Problemas a resolver ::
**A)** Retorne do trecho sobre o MVP a parte que começa em "Ok, está claro" e vai até "venda de imóvel.", sem nenhuma alteração.
**B)** Responda com base no trecho sobre o MVP:
(i) Que recurso foi desenvolvido para a busca de imóveis no MVP do app de corretores?
(ii) Em torno de que gira a discussão no desenho do escopo mínimo de um MVP?
(iii) O que se deve colocar no centro, em vez do produto?

Trecho para análise ::
Nesse ponto, foi criado um time de app para corretores e começaram a pensar sobre essa jornada da corretora recebendo esse lead através do push notification. Quando a corretora recebe esse lead, ela precisa consultar os dados desse possível cliente no sistema da Lopes e, se a pessoa ainda não estiver cadastrada, cadastrar seus dados no sistema. E pronto, surgiu mais uma funcionalidade que o “MVP” tinha que ter antes de ser lançado, busca e cadastro de clientes. Pensando mais na jornada da corretora, é muito comum ao receber o lead e entender a necessidade desse potencial cliente, fazer uma busca na base de imóveis para poder enviar outras opções de imóveis. E pronto, mais uma funcionalidade mínima obrigatória para o “MVP” do app de corretores, a busca de imóveis. Ao ponto de ter sido desenvolvido para esse “MVP” a possibilidade de desenhar com o dedo em um mapa a região para a busca de imóvel.
Ao colocarmos o produto no centro, as pessoas passam a se preocupar com o produto e com suas funcionalidades. E é daí que vem a cobrança por entrega de funcionalidades. No desenho do escopo mínimo de um MVP, a discussão acaba girando em torno das funcionalidades “mínimas”. Até mesmo quando usamos o termo MVP, o foco é no produto mínimo.
Ok, está claro que ao colocar o produto no centro, acabamos potencializando algumas armadilhas que podem atrapalhar a nossa entrega de resultado. Então o que devemos colocar no centro? O resultado esperado. No exemplo acima, o resultado esperado era fazer os leads chegarem o mais rápido possível nas mãos das corretoras para que elas pudessem entrar em contato com o possível cliente o quanto antes e engajá-lo em uma conversa com potencial de venda de imóvel.

Dados armazenados ::
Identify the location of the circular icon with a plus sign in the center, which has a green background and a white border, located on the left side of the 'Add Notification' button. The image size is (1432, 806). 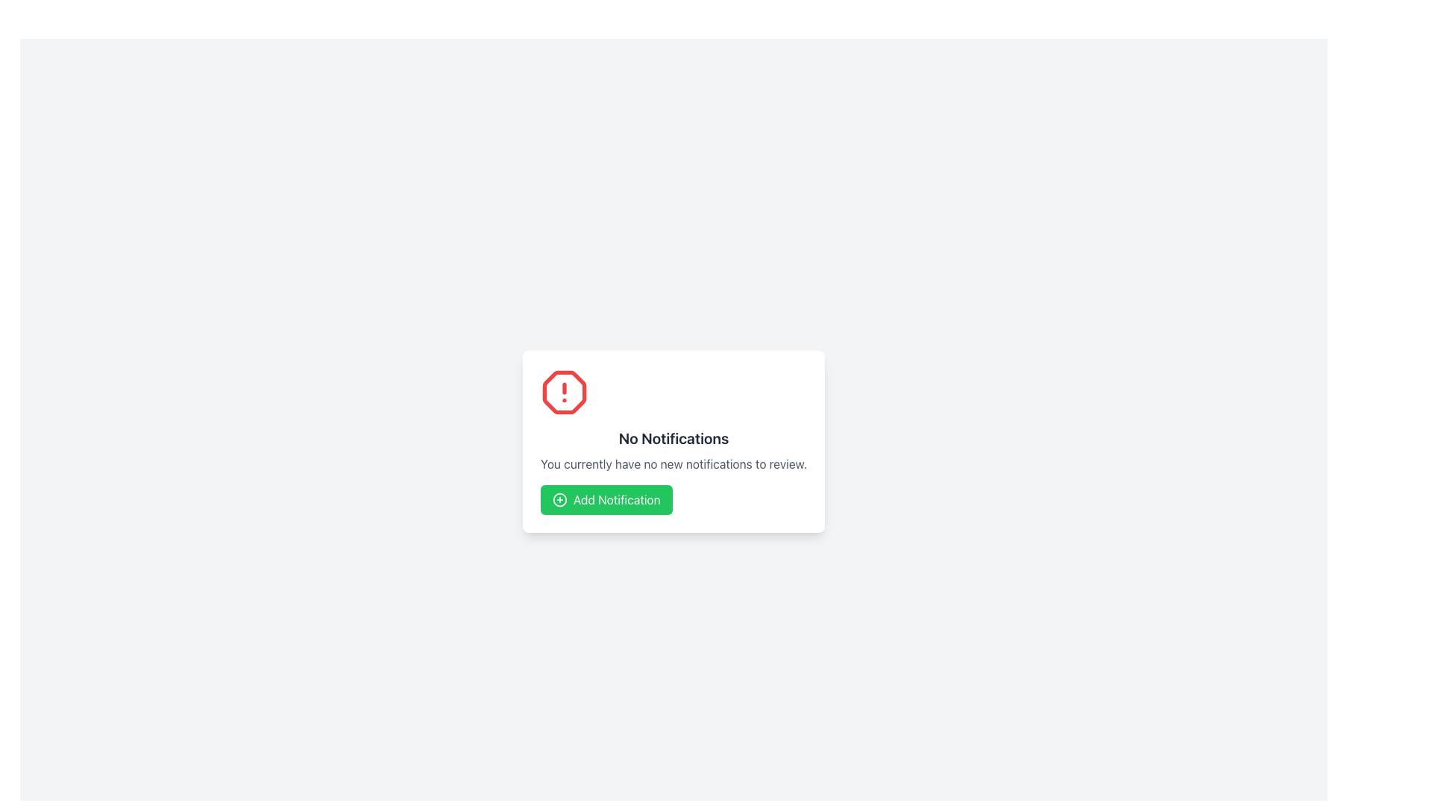
(559, 500).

Respostas por tarefa ::
**A)**
Ok, está claro que ao colocar o produto no centro, acabamos potencializando algumas armadilhas que podem atrapalhar a nossa entrega de resultado. Então o que devemos colocar no centro? O resultado esperado. No exemplo acima, o resultado esperado era fazer os leads chegarem o mais rápido possível nas mãos das corretoras para que elas pudessem entrar em contato com o possível cliente o quanto antes e engajá-lo em uma conversa com potencial de venda de imóvel.

**B)**
(i) A possibilidade de desenhar com o dedo, em um mapa, a região para a busca de imóvel.
(ii) Em torno das funcionalidades "mínimas".
(iii) O resultado esperado.